As a matter of course, Cochran uses elevated language to describe people he likes--wonderful lawyers, great friends, fine neighbors. In the case of Reggie Denny, though, he means exactly what he says. For one thing, Denny showed no interest in bringing suit against his attackers or anyone else, and not because he lacked intelligence or imagination. "He's a man without rancor, without bitterness," Cochran says with wonder. "He'd gotten something like 30,000 letters, and some of them were hate letters, people sending checks and saying, 'This is for white people uniting,' that sort of thing. He sent the money back, he didn't want any part of it. When I first saw this guy, I was sold hook, line and sinker. He didn't see things in racial terms. He said, 'Mr. Cochran, here I was in this area, I was just driving my truck and I got beaten up by these black guys. But then black people came and saved me when the police didn't.' I said, We've got to help this guy."

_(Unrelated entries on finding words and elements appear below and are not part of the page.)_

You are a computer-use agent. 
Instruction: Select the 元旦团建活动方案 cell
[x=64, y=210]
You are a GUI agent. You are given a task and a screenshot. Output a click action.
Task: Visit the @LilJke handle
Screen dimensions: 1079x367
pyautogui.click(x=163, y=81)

To figure out how, Cochran returned to his office that same day and convened an impromptu meeting of the firm. The most obvious approach was bringing suit against the city, but this was easier said than done: A large body of law on government immunity makes it almost impossible to sue police departments for negligence in riot situations.

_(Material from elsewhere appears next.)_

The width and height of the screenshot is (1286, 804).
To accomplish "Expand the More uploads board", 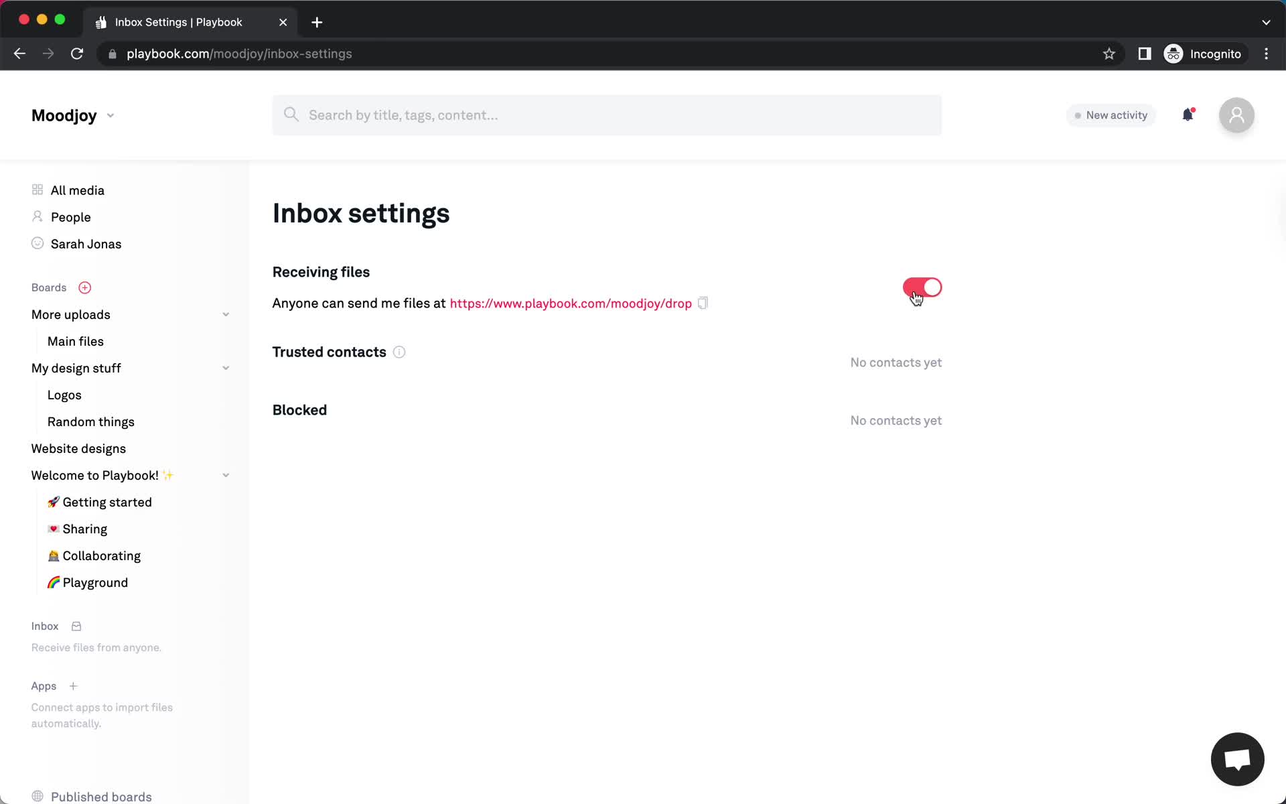I will (x=225, y=314).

Then Cochran and an associate, Eric Ferrer, started kicking around some ideas about violations of civil rights. They agreed that if Denny were black he might claim he had been injured because the police had a discriminatory policy of not protecting South Central. Denny is not black, of course, a fact that at first seemed an insoluble problem. But suddenly Cochran and Ferrer saw the light. Denny's skin color didn't matter. The real issue was a violation of legal protection for all people in that area, including a white trucker who just happened to be driving through. Cochran beams as he recalls the moment: "We said, 'That's it! That's it! That's it.'"
That wasn't quite it for some of Cochran's associates. They were appalled by the idea of a black law firm representing a white victim of the riots. But Cochran stood fast. "My career wouldn't mean anything, I wouldn't like anything about myself or my firm, if I refused to represent Reginald Denny because he was beaten by some black hotheads--any more than I would refuse to represent a black person who'd been beaten by some white hotheads. It was an easy decision for me, and the lawyers all came to understand that it was the right thing to do." Since then, Cochran and Denny have bonded like the two sweet-spirited soul mates they seem to be. "I took Reggie and his daughter Ashley to Bill Clinton's inauguration," Cochran says. "He had never been to Washington, and he had the time of his life. He and his daughter went to the ball in Union Station, and then they were out on the Mall with all that wonderful singing. He's wonderful, wonderful. He's an outstanding client."
This is vintage Cochran in the buoyancy, energy and hyperbole--were he 40 years younger, he might be describing a client who had just bought a big insurance policy. But it's also Johnnie Cochran in the prime of his life, revving up for another great case, one that promises to sweep away conventional notions of race with its focus on justice. "This thing is so enthralling," Cochran says, with a fervor that could make over the Sistine Chapel.
When Johnnie Cochran speaks of silver linings, he sounds as if he has minted the silver.